Recomposition has gotten a lot of positive press. In a country like the United States, where a majority of burials are now cremations, the recomposition process appears to be something like a hybrid of cremation and what’s often called natural burial (in a vessel below the ground). It’s difficult to imagine hard opposition to it. But there has been some. When the bill was up for debate in New York, the state’s Catholic Conference argued that composting is a method of waste disposal and, as they put it, “human bodies are not household waste.” Humans are not trash, in other words.
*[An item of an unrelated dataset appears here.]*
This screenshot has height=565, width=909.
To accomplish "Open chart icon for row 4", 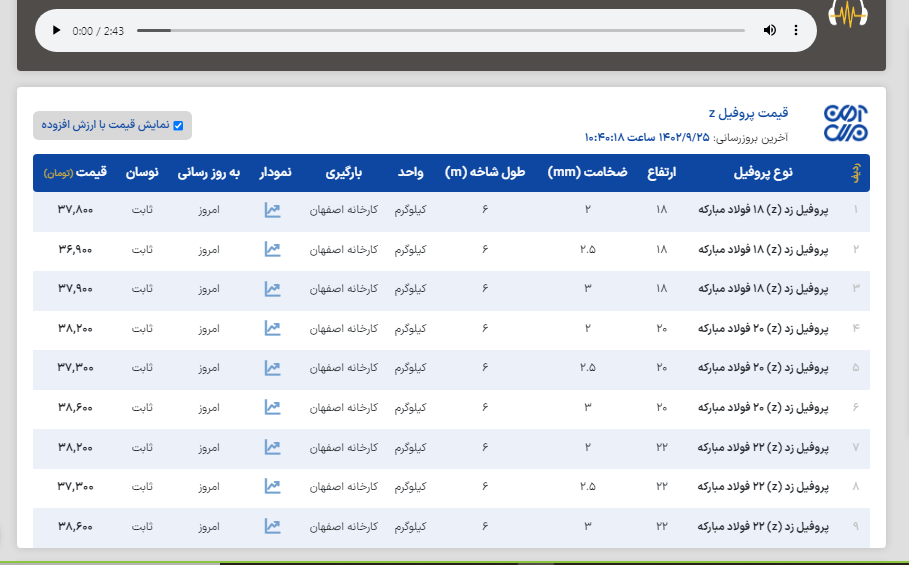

In response to this, I want to invoke the art of
. Several years ago Krista painted a series called “Shelf Life”. The images, in watercolor, are a riotous and colorful vision of bodies both vegetal and human. Breasts and beets blend together on the page, and it’s clear that the bodies are engaged in a form of recomposition. But what you see is not morbid or grotesque. Rather, I would describe it as prophetic. It shows us a vision of the (recomposed) future. Krista explains the series, in her own words:“I created the series ‘Shelf Life’ during the isolation of summer of 2020. Compost collection had been suspended in New York City, so I kept my food scraps in the freezer, hauling these frozen bundles to various community gardens and farmers market collections at the end of the week. The frozen scraps, beautiful in their diversity of colors and forms, took on a new kind of presence, an accounting of my movement through my weeks alone, a meditation on the conceptual boundaries between inside and outside. I was also, during this time, teaching an online drawing series called Drawing on the Senses and had set up mirrors for a class on self-portraits. Catching images of my own sweating, eating, transforming body in the mirror alongside the defrosting assemblages of compost I'd pulled out of the freezer to draw, the drawings merged. As I observed all the bodies leaking and becoming more fragrant, commingling in my senses and our shared atmosphere, drawing us all together became an acknowledgement of corporeal kinship and the transient nature of the identities we attach to our bodies of food and flesh.”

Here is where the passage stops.